In addition, you will not be subject to backup withholding and information reporting with respect to the proceeds of the sale of debt securities within the United States or conducted through certain U.S.-related financial intermediaries, if the payor receives the certification described above and does not have actual knowledge or reason to know that you are a U.S. person, as defined under the Code, or you otherwise establish an exemption.

Any amounts withheld under the backup withholding rules will be allowed as a refund or a credit against your U.S. federal income tax liability provided the required information is timely furnished to the IRS.

Additional U.S. Federal Income Tax Withholding Rules

Additional U.S. federal income tax withholding rules apply to certain payments made to foreign financial institutions and certain other non-U.S. entities. A withholding tax of 30% applies to any dividends paid on our stock and interest paid on our debt securities and, for dispositions of our stock and/or debt securities occurring after December 31, 2018, the gross proceeds paid to certain foreign entities unless various withholding and information reporting requirements are satisfied. For these purposes, a foreign financial institution generally is defined as any non-U.S. entity that (i) accepts deposits in the ordinary course of a banking or similar business, (ii) as a substantial portion of its business, holds financial assets for the account of others, or (iii) is engaged or holds itself out as being engaged primarily in the business of investing, reinvesting, or trading in securities, partnership interests, commodities, or any interest in such assets. Prospective investors are urged to consult their tax advisors regarding the implications of these rules with respect to their investment in our stock and debt securities as well as the status of any related federal regulations.

PLAN OF DISTRIBUTION

The Company or selling securityholders may sell the offered securities:

 

    to or through underwriters;

 

    directly to investors;

 

    to or through brokers, dealers or agents;

 

    directly to the holders or beneficial owners of the Company’s securities; or

 

    through a combination of any of these methods of sale.
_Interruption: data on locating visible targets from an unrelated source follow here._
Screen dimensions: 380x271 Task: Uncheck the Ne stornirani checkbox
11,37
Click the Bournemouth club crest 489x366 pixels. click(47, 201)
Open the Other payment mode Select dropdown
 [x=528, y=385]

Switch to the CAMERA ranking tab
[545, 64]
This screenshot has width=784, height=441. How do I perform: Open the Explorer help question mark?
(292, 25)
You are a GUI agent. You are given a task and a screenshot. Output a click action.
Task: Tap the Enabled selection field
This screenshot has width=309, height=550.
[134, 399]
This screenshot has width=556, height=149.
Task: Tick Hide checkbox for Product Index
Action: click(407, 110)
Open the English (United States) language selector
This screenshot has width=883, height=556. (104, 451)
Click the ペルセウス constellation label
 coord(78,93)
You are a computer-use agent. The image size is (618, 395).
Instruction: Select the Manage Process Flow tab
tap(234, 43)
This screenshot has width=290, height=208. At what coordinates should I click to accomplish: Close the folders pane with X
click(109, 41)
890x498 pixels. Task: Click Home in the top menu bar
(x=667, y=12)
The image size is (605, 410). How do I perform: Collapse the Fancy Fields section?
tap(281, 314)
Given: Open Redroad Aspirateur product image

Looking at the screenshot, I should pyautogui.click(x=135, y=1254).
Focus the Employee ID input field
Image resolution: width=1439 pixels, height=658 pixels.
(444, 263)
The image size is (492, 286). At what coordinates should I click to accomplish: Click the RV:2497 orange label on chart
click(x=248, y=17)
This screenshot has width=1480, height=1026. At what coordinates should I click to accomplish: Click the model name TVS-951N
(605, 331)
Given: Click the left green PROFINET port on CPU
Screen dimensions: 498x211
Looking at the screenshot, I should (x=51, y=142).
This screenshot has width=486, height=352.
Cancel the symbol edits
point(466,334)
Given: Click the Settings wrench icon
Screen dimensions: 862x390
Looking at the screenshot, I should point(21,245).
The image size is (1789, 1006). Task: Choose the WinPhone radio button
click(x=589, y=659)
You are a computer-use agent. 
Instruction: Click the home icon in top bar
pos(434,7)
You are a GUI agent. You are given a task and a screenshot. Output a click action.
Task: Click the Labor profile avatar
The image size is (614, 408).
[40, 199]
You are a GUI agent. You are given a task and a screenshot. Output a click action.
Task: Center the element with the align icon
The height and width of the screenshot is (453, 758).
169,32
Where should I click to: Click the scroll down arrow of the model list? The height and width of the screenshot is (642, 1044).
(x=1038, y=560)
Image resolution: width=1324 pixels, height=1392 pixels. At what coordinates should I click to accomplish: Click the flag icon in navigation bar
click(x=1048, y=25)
The prospectus supplement relating to the offered securities will set forth the terms of the offering, including the name or names of any underwriters, dealers or agents, and the amount of the offered securities being purchased by each of them, the initial offering price of the offered securities to the public, the rules and procedures for any bidding, auction or other process used in the offering, the proceeds to the Company and/or selling securityholder from the sale, any underwriting discounts, commissions and other items constituting underwriters’, brokers’, dealers’, or agents’ compensation, and any underwriting discounts, commissions, concessions, allowances or reallowances to be paid to dealers, brokers or agents, any delayed delivery arrangements and any securities exchanges on which the offered securities will be listed for trading.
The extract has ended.